» Stated exercise
Which of the rows below contain the word "width"? Copy each of those lines in full.

» Provided records
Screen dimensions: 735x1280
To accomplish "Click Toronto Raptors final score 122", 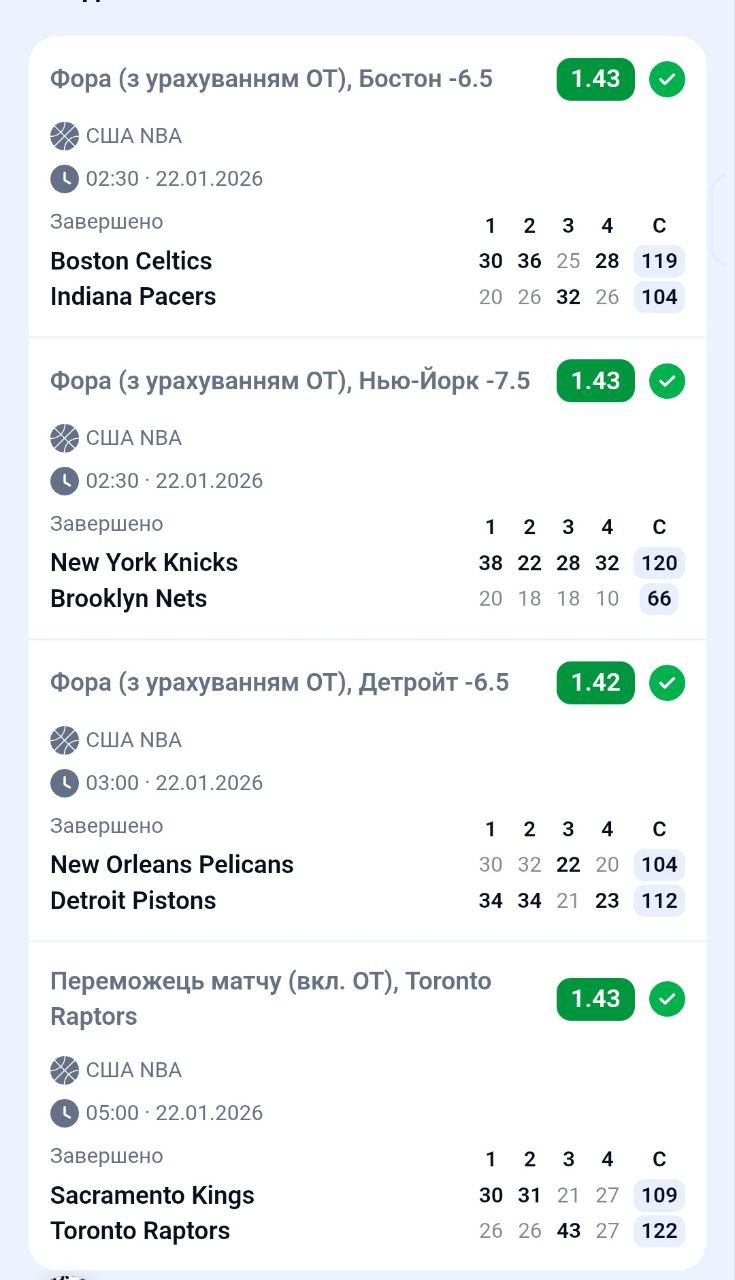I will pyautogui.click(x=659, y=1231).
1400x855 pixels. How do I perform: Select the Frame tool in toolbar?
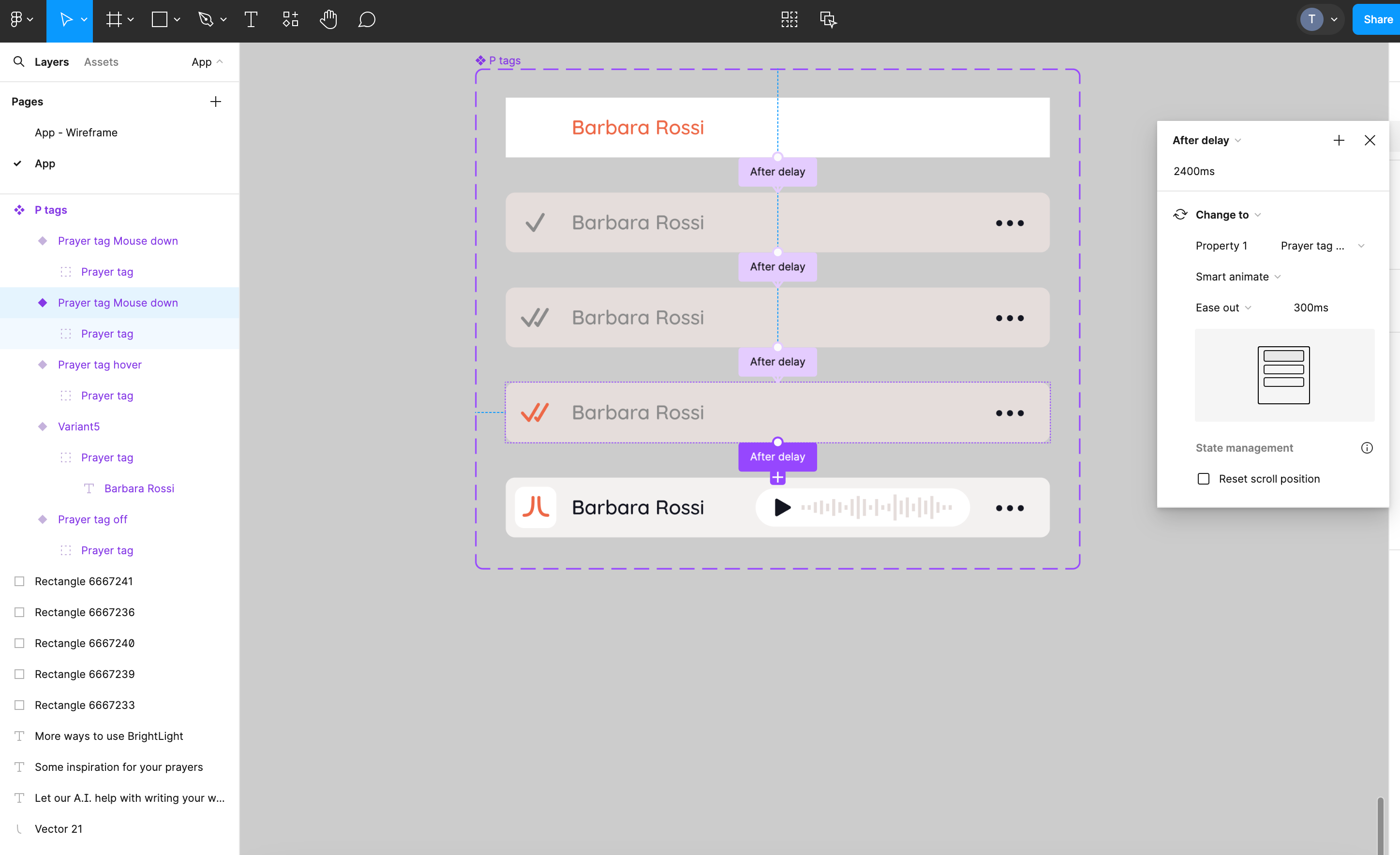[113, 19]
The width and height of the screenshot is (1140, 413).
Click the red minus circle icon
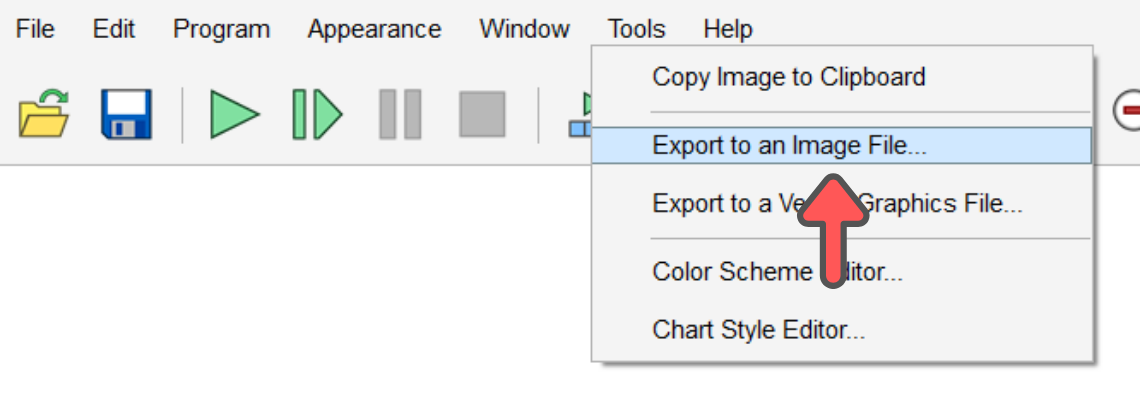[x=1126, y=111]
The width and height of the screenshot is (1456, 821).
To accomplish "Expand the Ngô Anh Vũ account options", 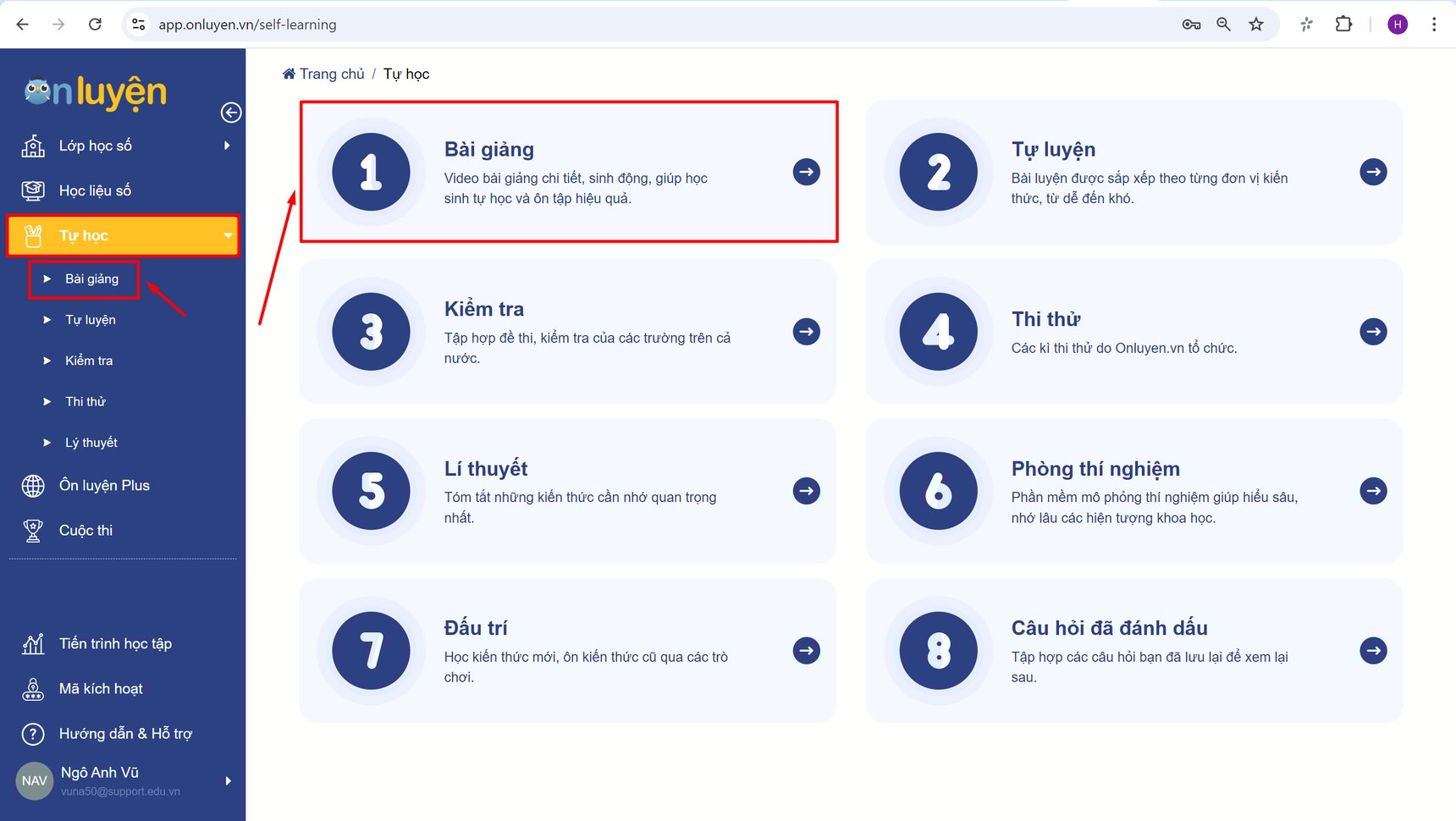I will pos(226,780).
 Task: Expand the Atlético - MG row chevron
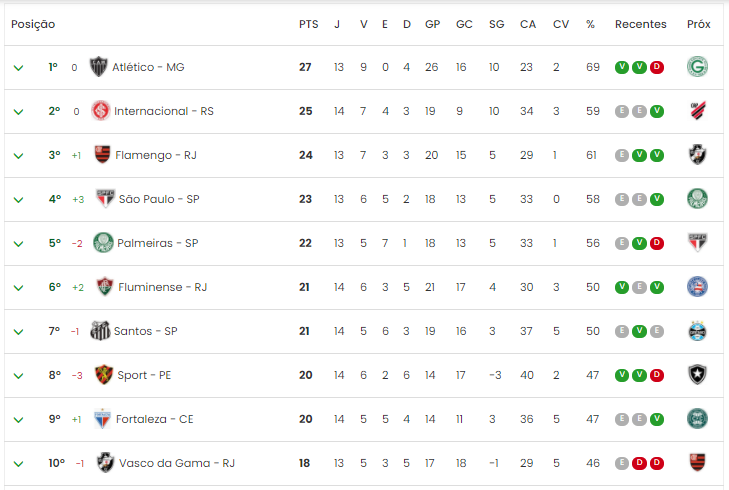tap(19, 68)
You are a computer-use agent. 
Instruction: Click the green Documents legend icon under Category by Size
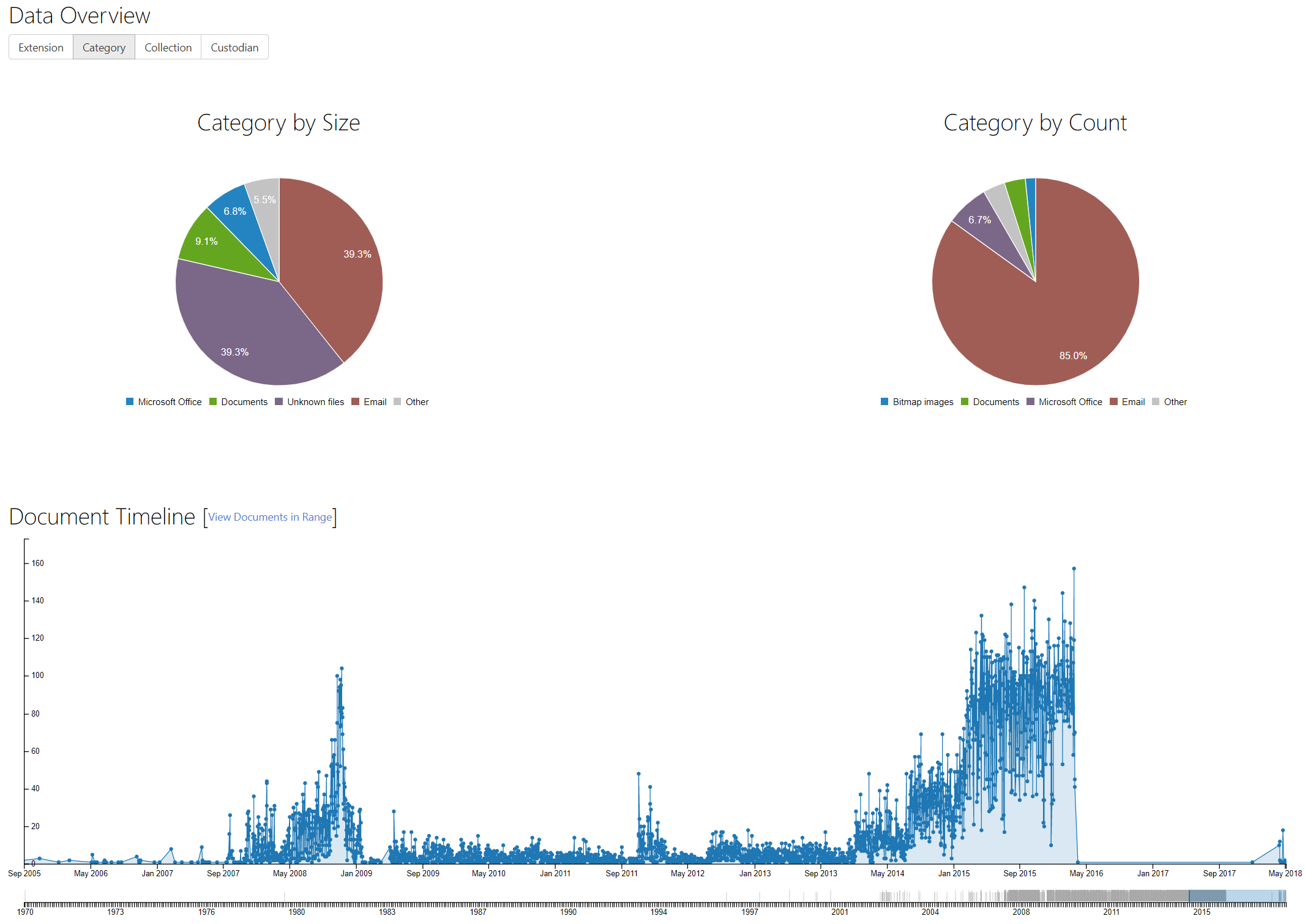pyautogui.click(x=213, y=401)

» Result
The width and height of the screenshot is (1140, 413).
The width and height of the screenshot is (1456, 821).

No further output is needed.